Con Omicron si rischiano anche più casi di Long Covid: lo studio pubblicato su The Lancet
Microtrombi
«In questo caso sembra sia implicata la formazione di microtrombi circolanti che possono impedire la corretta vascolarizzazione di vari organi fra cui anche cuore e cervello — specifica Gianni Bussolati, che è professore emerito di Anatomia Patologica all’università di Torino —. Un fenomeno che preoccupa anche e soprattutto per i bambini e che potrebbe spiegare l’affaticamento e le difficoltà respiratorie che osserviamo in diversi di loro dopo l’infezione acuta. Cosa che dovrebbe far riflettere sull’importanza della vaccinazione in questa fascia d’età, che invece stenta ancora».
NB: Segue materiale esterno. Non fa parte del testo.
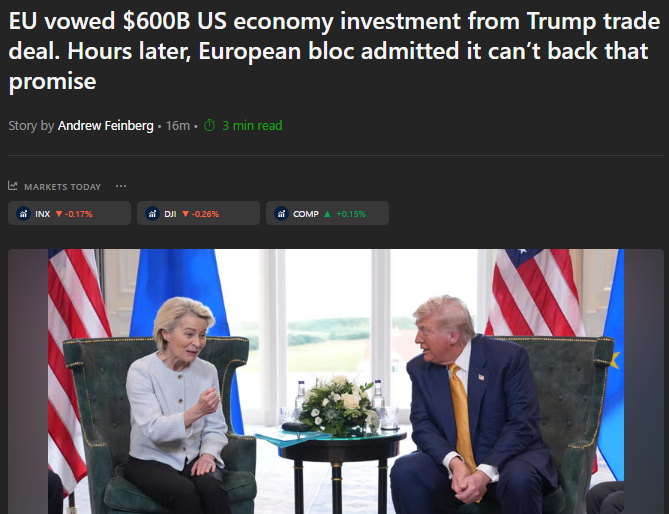669x514 pixels.
Task: Open author Andrew Feinberg's profile link
Action: (x=105, y=126)
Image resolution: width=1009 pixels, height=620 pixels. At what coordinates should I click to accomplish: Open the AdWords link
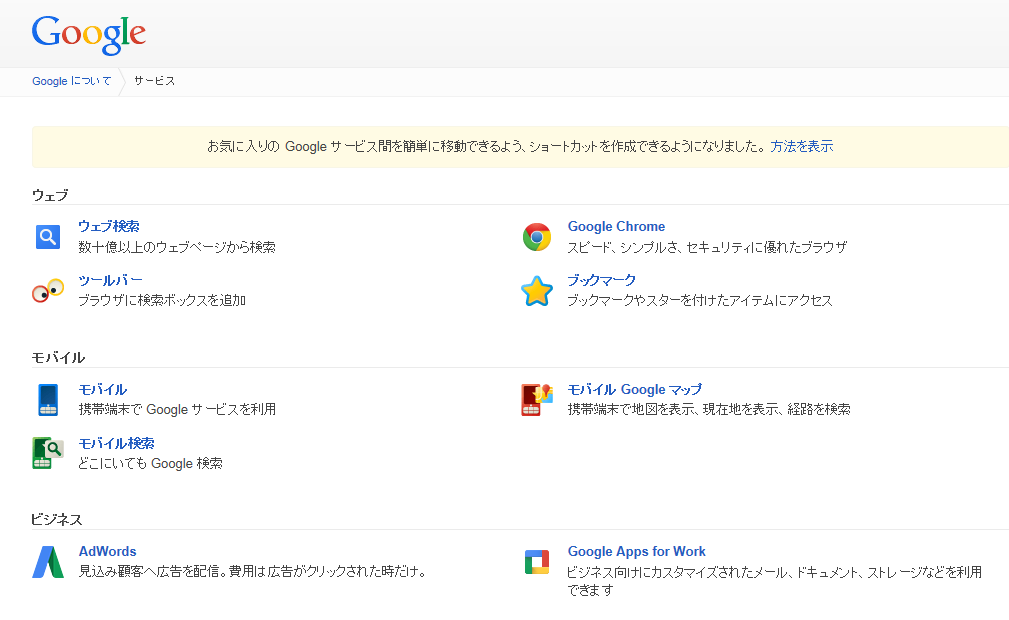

Confusione sul ruolo della vaccinazione
«E proprio sulla vaccinazione c’è confusione — riprende Mantovani —. Sebbene le indicazioni sul suo ruolo protettivo anche nei confronti del Long Covid siano solide, circolano alcuni dubbi, instillati anche da una ricerca sui veterani americani che riconosce alla vaccinazione una protezione significativa ma limitata verso la sindrome. Questa ricerca ha però grandi limiti metodologici dal momento che ha incluso soltanto il 10% di donne nel campione, sebbene siano più suscettibili al problema, e ha preso in considerazione schemi di vaccinazione incompleti, cioè a base di una sola dose di vaccino con adenovirus o due dosi con vaccino a mRna, quando è assodato che ne servono due del primo tipo e tre del secondo. Tant’è vero che dati israeliani, al contrario, dimostrano come il ciclo completo di vaccinazione eserciti un effetto protettivo anche nei casi in cui ci si reinfetti dopo vaccinazione o malattia, come sta capitando a moltissime persone con le nuove varianti».
I meccanismi
«Se sul ruolo protettivo della vaccinazione restano pochi dubbi, bisogna però sottolineare, e il report dell’Accademia lo fa, che molto rimane da capire su Long Covid — ammette il professor Mantovani —. Alcuni progressi interessanti sono stati tuttavia compiuti nella comprensione dei fattori che ne possono essere all’origine. Se il primo è lo stato di salute generale di partenza di chi viene infettato, ce ne sono altri che entrano in gioco. Uno è la persistenza silente, per esempio nell’intestino o nel sistema nervoso, del virus, che può risvegliarsi e/o innescare reazioni immunitarie. Un altro ruolo può rivestirlo la riattivazione di altri virus quiescenti dentro di noi, come quello di Epstein-Barr o il Citomegalovirus. Infine vi sono indicazioni di deviazioni della risposta immunitaria, cioè fenomeni autoimmunitari, indotti da Sars-CoV-2. Nel frattempo si stanno cominciando a identificare alcuni biomarcatori di gravità del Long Covid, come citochine, interferoni e Ptx3, una molecola scoperta per la prima volta da noi». «È possibile che questi meccanismi intervengano in modo differente nelle diverse persone — conclude Bussolati —. E al momento l’unica strategia che abbiamo a disposizione per contrastare il problema è la vaccinazione, anche perché non abbiamo riscontrato una relazione lineare e certa fra gravità della malattia acuta e Long Covid, quindi anche chi ha avuto un’infezione lieve potrebbe andare incontro a un Long Covid pesante».